=== Testo da leggere ===

Già accusati di presunte simpatie ideologiche di estrema destra, per motivi risibili come la pronuncia definita "hitleriana" di Lindemann, la copertina di Herzeleid (i torsi nudi sono stati interpretati come una messa in mostra del "maschio ariano"), la gestualità marziale sul palco o i contenuti estremi dei testi, i Rammstein confrontano simili accuse su un piano più esplicito all'uscita, nel 1998, del video di "Stripped", una cover prodotta per il tributo ai Depeche Mode "For The Masses". La cover, uno dei migliori pezzi mai prodotti dalla band, rilegge "Stripped" con personalità e appeal, dotandola di vocal esasperatamente bassi, accompagnati da una seconda voce, su un arrangiamento industrial dance-rock ispirato e che esalta il songwriting dell'originale. Per il video, i Rammstein illustrano l'opposizione lirica "metropolis/land" scritta da Dave Gahan con immagini olimpioniche di atleti di ogni nazionalità e razza, ma alternano questi ultimi a spezzoni del controverso "Triumph des Willens", pellicola di propaganda del Reich girata da Leni Riefenstahl nel 1934.
Il gruppo nega fortemente qualunque simpatia politica o intento ideologico, ma le controversie si traducono ovviamente in un positivo e costruito ritorno di attenzione mediatica. Sorprendentemente, i Rammstein sembrano anche aver superato l'apparente barriera all'attrattiva internazionale costituita dal ricorso alla lingua tedesca, riscuotendo un successo che si estende, oltre alla madrepatria e al versante gothic ed elettronico, sempre più nel pubblico alternative-rock e -metal.

=== Materiale fornito ===

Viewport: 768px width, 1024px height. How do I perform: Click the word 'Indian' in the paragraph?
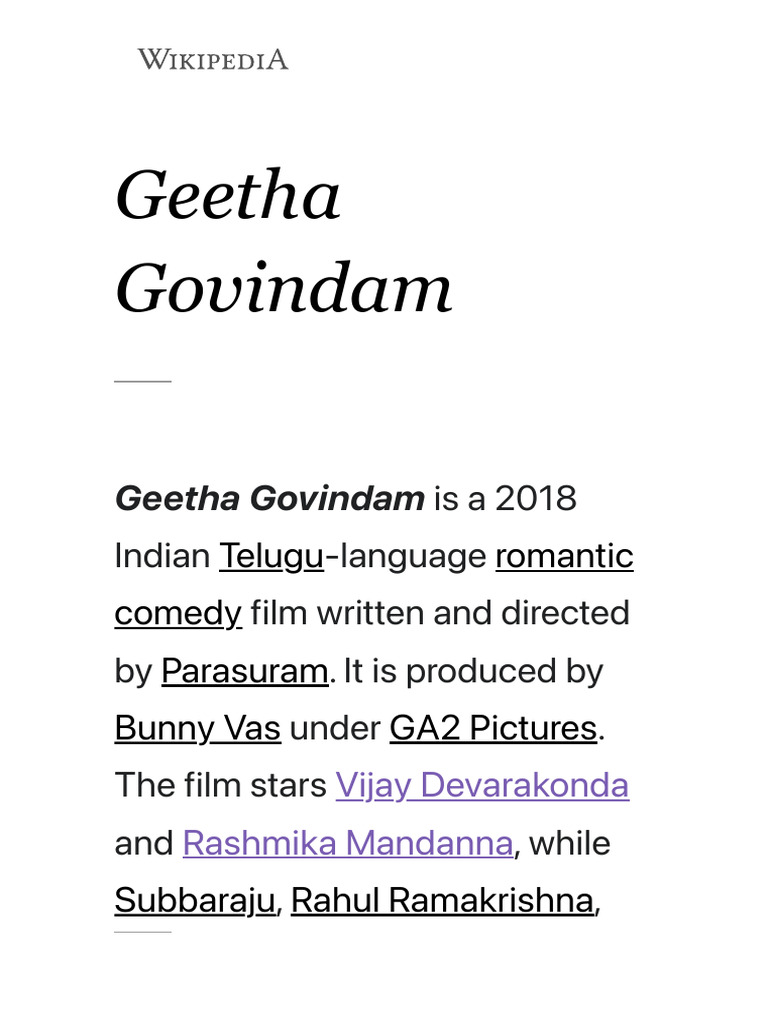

===

Cosa fare: Riprendi il testo sui Rammstein e scrivine il seguito, partendo subito dopo l'ultima frase.

Risposta:
Mutter, il terzo lavoro della band, è pronto per uscire nel 2000. Nei due anni intercorsi, i Rammstein non sono certo divenuti globally mainstream. Sono però, ormai, un act alternativo internazionale di primo piano, nonché la band tedesca di maggior successo nel mondo, stando ai dati di vendita degli album e alla rivista Echo, che ne sancisce il traguardo. Se i primi album superano il mezzo milione di copie vendute in Germania, Sehnsucht raggiunge un simile traguardo anche negli Usa. La band apre i concerti dei Kiss, dei Soulfly e degli Skunk Anansie, ma ha anche occasione di inaugurare un tour americano da headliner che la porta fino al Sud America. Il sestetto teutonico partecipa a numerosi eventi e festival dal richiamo internazionale, tra cui il Family Values Tour insieme a Orgy, Limp Bizkit e Ice Cube, e compare tra i nomi degli ospiti d'eccezione in eventi musicali di Mtv, oltre che tra le nomination degli Mtv Europe Music Awards (nel 1998 ma anche, successivamente, nel 2001).
Le registrazioni del tour tedesco del 1999 fruttano Live aus Berlin, in versione musicale o come live video, mentre il comparto elettronico della band aveva già trovato il tempo di eseguire remix di brani dei Faith No More e dei KMFDM, riuniti nel maxi-single della nuova versione della vecchia "Du Riechst So Gut". Per questo pezzo dal primo album i Rammstein pensano a un secondo, miglior video, che riesce però a risultare ancora più penoso del primo, vecchio tentativo: il girato è pacchiano e dozzinale, fiabesco nel mero tentativo e orrorifico nel solo risultato registico.
Sul versante dei live, la band continua a costruire una reputazione di spettacolarità, accresciuta a suon di make-up futuristico, performance piretiche come musicisti-mangiafuoco, luci ed esplosioni. L'impatto scenico va in effetti affinandosi di pari passo con i mezzi tecnologici. L'aderenza a un'estetica da techno-junkie si è fatta più complessa e ironica, mentre Lindemann trae ispirazione dal comportamento sul palco di personaggi dal simile appeal, come Marilyn Manson: rispetto all'anticristo über-pop, Lindemann ha più stazza e meno carisma, ma le sue boccacce e i comportamenti schizofrenici sul palco ne guadagnano in grottesca spettacolarità. Gli episodi sul palco arrivano ad annoverare la distruzione ad accettate di un manichino rappresentante il tastierista Flake, abitudine abbandonata repentinamente quando si rischia di colpire l'uomo e non il suo simulacro. Una gag di simulazione sessuale con un grosso fallo di gomma, messa in scena come da copione durante l'ironica "Buck Dich", frutta ai Rammstein un pernottamento in cella durante il Family Values, in occasione della tappa di Worcester, Mass.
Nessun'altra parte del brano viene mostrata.